The winding, hilly drive and white fences that lead up to the Langenfelder farmhouse in Kingsville give it a storybook quality reminiscent of farmyards, fresh milk, orchards and apple pie.
That scenic gateway to this northwestern Baltimore County community will remain unspoiled as the result of intensive lobbying by neighborhood residents.
Last week, they won the fight for a county Planning Board resolution prohibiting any homes from being built on sites that would block the view of the 60-year-old farmhouse from Belair Road.
Area residents, who since November have written 500 letters to county officials in support of the building restrictions, say the victory saved an important slice of Americana that defines Kingsville as a rural community.
"There are certain things that identify a community and that people hold dear to their hearts, and that view of that property has always been dear to Kingsville," said Douglas Behr, a member of the Greater Kingsville Civic Association and its rural preservation committee.
"The house has always been a symbol of Kingsville," he said. "It represents Kingsville to almost everyone in this area."

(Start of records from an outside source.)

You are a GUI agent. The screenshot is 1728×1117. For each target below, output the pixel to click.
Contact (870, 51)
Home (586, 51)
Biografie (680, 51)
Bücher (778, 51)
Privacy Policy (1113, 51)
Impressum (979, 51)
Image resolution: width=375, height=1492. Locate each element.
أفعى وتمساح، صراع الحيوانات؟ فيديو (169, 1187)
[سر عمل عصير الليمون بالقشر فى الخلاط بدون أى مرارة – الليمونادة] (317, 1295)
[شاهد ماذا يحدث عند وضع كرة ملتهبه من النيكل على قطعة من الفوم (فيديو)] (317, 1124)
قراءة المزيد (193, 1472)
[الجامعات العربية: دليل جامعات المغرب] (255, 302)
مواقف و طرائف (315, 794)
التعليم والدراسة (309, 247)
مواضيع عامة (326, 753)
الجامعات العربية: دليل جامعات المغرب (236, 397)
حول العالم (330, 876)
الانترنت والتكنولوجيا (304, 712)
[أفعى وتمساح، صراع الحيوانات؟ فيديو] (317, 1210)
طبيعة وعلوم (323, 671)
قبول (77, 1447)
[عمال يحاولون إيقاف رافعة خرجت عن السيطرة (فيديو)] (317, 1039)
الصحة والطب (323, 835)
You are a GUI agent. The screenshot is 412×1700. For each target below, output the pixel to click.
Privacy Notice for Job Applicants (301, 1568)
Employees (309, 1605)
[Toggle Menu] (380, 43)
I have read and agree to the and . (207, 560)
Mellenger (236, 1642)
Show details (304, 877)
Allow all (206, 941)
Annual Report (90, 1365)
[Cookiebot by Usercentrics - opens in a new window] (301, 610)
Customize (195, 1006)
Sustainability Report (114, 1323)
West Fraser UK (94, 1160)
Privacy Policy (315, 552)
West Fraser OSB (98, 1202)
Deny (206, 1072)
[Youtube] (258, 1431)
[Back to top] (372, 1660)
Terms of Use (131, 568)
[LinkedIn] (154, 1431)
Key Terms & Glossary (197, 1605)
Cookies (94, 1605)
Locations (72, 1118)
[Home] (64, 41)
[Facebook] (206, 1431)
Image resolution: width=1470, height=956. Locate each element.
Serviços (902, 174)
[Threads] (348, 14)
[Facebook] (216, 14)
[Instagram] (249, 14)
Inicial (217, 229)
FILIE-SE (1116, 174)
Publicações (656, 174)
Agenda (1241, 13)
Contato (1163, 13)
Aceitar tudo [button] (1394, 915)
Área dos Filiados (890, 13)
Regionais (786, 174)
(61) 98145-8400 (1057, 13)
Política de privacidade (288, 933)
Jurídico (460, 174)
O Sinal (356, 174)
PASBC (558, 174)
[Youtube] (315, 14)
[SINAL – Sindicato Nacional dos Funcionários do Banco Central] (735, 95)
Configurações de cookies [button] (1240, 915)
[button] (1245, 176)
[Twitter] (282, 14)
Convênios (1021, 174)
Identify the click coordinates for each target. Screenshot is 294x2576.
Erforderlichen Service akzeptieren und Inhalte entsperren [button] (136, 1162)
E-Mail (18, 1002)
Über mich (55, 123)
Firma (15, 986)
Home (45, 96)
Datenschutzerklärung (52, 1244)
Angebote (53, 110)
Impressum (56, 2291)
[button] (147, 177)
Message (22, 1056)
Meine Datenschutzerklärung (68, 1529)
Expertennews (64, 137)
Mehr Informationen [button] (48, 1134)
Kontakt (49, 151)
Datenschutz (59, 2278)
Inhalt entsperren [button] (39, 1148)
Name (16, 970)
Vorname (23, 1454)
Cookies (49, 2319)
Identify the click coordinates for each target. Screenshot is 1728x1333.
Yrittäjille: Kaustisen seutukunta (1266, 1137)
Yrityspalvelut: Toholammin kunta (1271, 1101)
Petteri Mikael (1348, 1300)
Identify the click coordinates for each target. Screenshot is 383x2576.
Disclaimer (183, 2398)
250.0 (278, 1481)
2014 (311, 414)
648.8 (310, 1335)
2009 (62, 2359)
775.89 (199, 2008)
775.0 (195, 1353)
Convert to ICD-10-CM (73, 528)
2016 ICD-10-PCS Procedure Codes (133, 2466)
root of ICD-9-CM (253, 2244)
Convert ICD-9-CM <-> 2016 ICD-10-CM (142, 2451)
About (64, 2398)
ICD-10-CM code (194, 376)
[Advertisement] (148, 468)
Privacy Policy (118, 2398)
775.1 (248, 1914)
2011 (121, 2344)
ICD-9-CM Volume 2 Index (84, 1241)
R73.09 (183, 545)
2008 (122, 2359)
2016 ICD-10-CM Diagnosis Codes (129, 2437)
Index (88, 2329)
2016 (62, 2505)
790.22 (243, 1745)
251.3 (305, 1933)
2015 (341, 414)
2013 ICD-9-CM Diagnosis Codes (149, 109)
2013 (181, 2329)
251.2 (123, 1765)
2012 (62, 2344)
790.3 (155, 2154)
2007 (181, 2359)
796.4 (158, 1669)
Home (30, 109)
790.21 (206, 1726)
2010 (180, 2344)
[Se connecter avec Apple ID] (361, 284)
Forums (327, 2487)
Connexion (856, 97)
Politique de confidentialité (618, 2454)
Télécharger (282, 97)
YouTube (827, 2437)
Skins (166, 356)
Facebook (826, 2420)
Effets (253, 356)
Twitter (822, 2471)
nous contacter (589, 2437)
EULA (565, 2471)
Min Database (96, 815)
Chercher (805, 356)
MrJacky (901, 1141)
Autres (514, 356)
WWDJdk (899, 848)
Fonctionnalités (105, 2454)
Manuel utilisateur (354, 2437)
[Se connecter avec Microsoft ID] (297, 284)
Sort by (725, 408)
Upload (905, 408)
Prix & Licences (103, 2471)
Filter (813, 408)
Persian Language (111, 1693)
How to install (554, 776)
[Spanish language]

The Planning Board resolution, passed Thursday, means that Longfield Estates Development Corp. will be permitted to build at least 52 houses on the 194-acre property, but will be barred from developing any parcels in front of the three-story, stone farmhouse.
Wallace S. Lippincott Jr., the county community planner handling the issue, said boundaries for individual lots that make up the 194-acre parcel may be redrawn so that more than 52 homes can constructed behind the farmhouse.
He said his office will work with the developer to draw up the lot boundaries in the best way possible to maximize their development potential.
Robert J. Ryan, an attorney for Longfield Estates Development Corp., declined to discuss the issue with The Sun.
But he said in a letter to the planning board that as a compromise, the proposal was scaled back and six homesites were eliminated to accommodate residents' concerns. He added that the county seemed to decide based on the emotions and feelings of residents rather than on established standards for development.
"The county seems to be intent on imposing unwritten, unrecognized standards to restrict the use of the property for homesites based upon some vague concept of scenic views," Mr. Ryan wrote in the letter of Dec. 26, 1990.
"Visual character, like beauty, is in the eye of the beholder," he also wrote.
But community leaders last week praised the county's decision.
"We feel that it's a fair compromise. It allows the developer to build, but not at the expense of permanently damaging the community," said Robin Beers, another member of the community association's rural preservation committee.
Mr. Lippincott said the 500 letters mailed to David Fields, the county planning director, was "probably the most letters the office has ever received on any one issue."
Plans for Longfield Estates, submitted in May 1990, had called for building 61 homes on the farm of Anne S. Langenfelder, Mr. Lippincott said. The development was to be built in two phases, with 24 homes in the first phase and 37 in the second.
As a part of the proposal, 21 acres of stream valleys and wetlands are to be dedicated to the county as open space, according to a report prepared by Mr. Fields.
Plans for the first phase were approved last May. But a decision on Phase II was postponed after community leaders argued that building homes in front of the farmhouse would conflict with the county master plan, which requires that development in rural communities be consistent with surrounding neighborhoods.
"We're saying that it wasn't in character, that it would destroy the rural feeling of Kingsville," said Ms. Beers.